Page 15 - Detecting deepfakes and generative AI: Report on standards for AI watermarking and multimedia authenticity workshop
P. 15
Detecting deepfakes and generative AI: Report on standards for AI
watermarking and multimedia authenticity workshop
4 Session 2: Current state of deepfakes and deepfake detection
technology
In this session, panellists examined the current state and evolution of deepfake detection
technology and examples of innovative technologies used for detecting deepfakes in video,
audio, images, and text. Discussions focused on the level of application and performance
of detection technologies – and trends in different regions – and their potential to support
compliance with relevant policies and regulations planned or already in place.
Moderator: Sam Gregory, Director, WITNESS
Speakers
• Peter Eisert, Professor, Visual Computing, Humboldt University Berlin, Fraunhofer Heinrich
Hertz Institute.
• Touradj Ebrahimi, Professor at EPFL, Executive Chairman of RayShaper SA, and Chair of
the Joint Photographic Experts Group (JPEG).
• Emma Brown, Co-Founder, DeepMedia, and Rijul Gupta, Co-Founder and CEO,
DeepMedia.
• Li Wenyu, Director of Intellectual Property and Innovation Development Center, China
Academy of Information and Communications Technology (CAICT).

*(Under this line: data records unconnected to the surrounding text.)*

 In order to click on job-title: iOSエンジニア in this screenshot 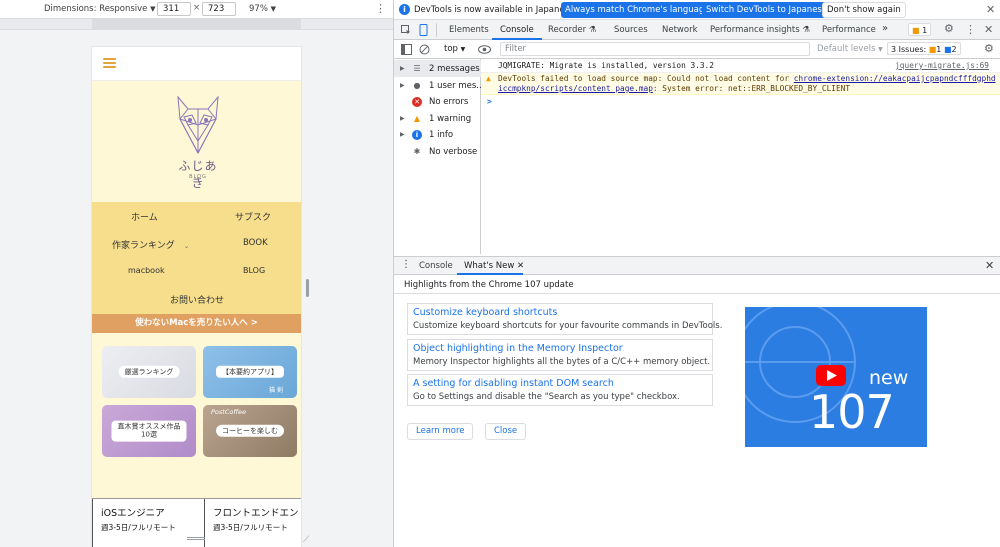, I will do `click(133, 514)`.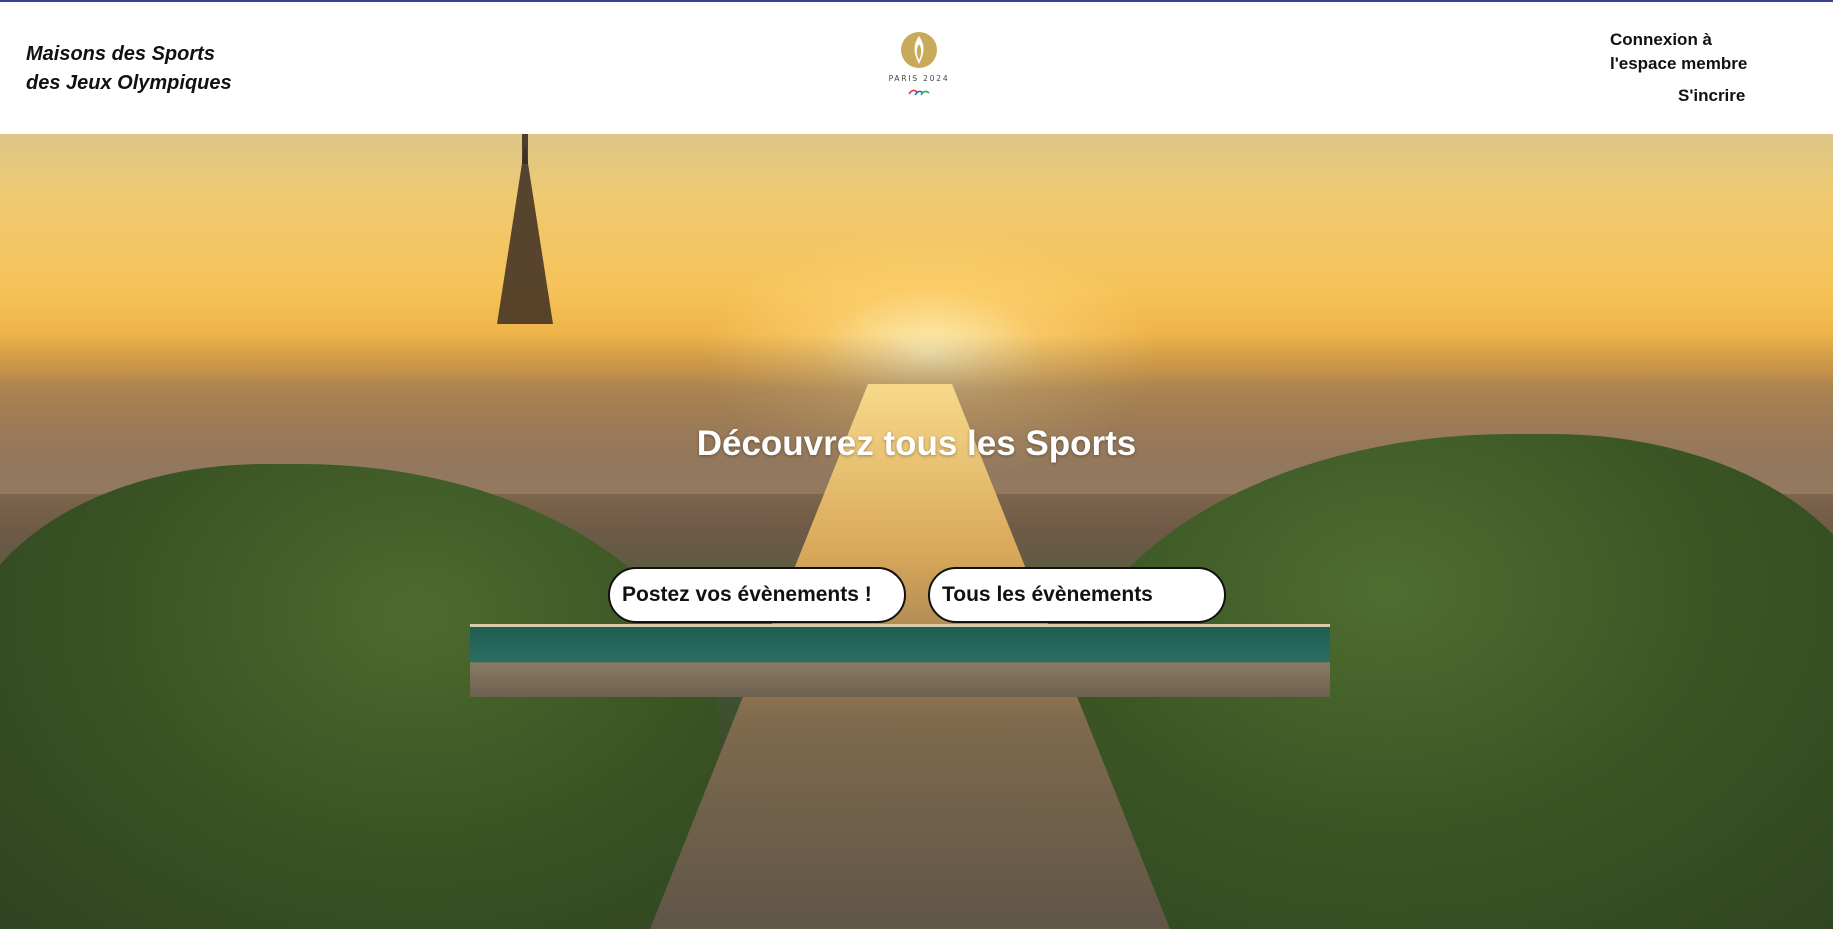  Describe the element at coordinates (525, 234) in the screenshot. I see `eiffel-tower` at that location.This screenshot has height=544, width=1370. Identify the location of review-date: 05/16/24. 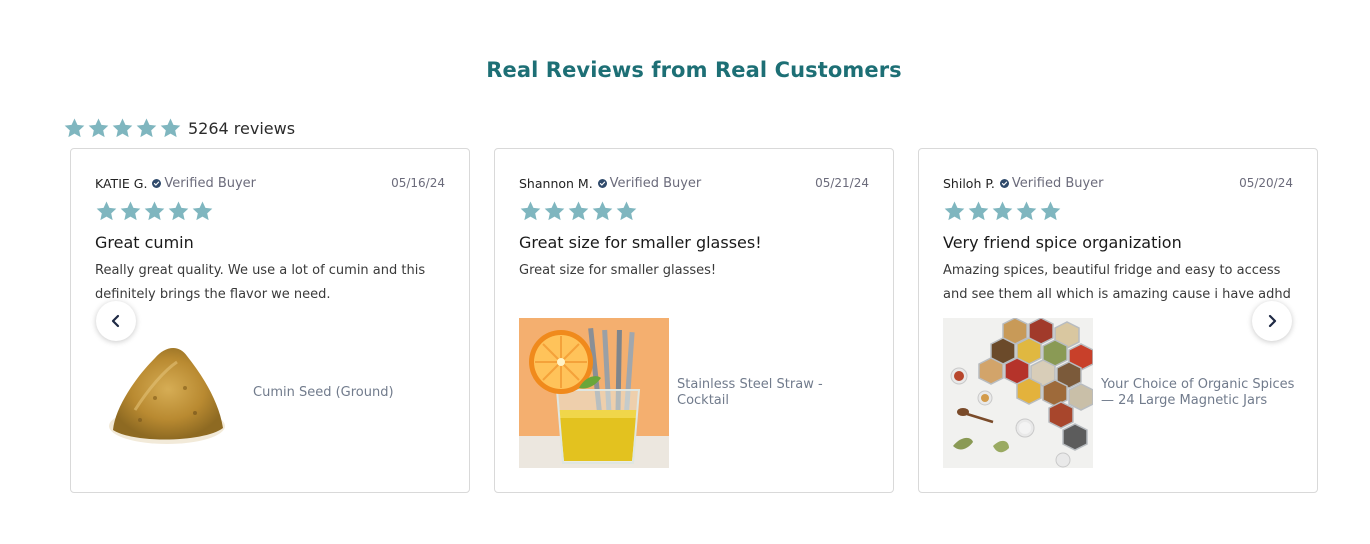
(418, 183).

• Jonghyun Woo, CEO of DualAuth and President of the Passwordless Alliance.
• Wang Ce, Project Manager, China Mobile Research Institute.
Deepfake generation techniques are becoming more sophisticated, making it increasingly
difficult to distinguish between real and fake content. This requires that deepfake detection
technologies be continuously updated and upgraded to improve accuracy. Deepfaking and
deepfake detection will be a long-term and dynamic game.
In his presentation, Peter Eisert from the Fraunhofer Heinrich Hertz Institute discussed the
different methods for deepfake generation and detection.
Multiple methods are available to generate deepfakes by manipulating material such as photos,
video, and audio are accessible to the public, such as FaceSwap, Jigger, deepfake studio, and
so forth. They allow anybody to modify faces in video sequences quickly and simply, resulting in
realistic outcomes with little to no effort. In addition, easy access to large-scale public databases
and rapid advances in deep learning techniques, notably generative adversarial networks
(GAN), have resulted in realistic fake content.
Deepfake detection is typically considered a binary arrangement problem in which classifiers are
used to distinguish between reliable and interfering media (videos or photos). This technique
requires a big library of real and fake videos or photos to train classification models.
Blind deepfake detection relies on deficiencies or differences in synthetic images. These
detection tools rely on information such as:
i) detectable artifacts (e.g., blending, blurring);
ii) inconsistent noise patterns;
iii) temporal inconsistencies (e.g., appearance, geometry, pose, motion);
iv) semantic inconsistencies (e.g., eye blinking, illumination).
7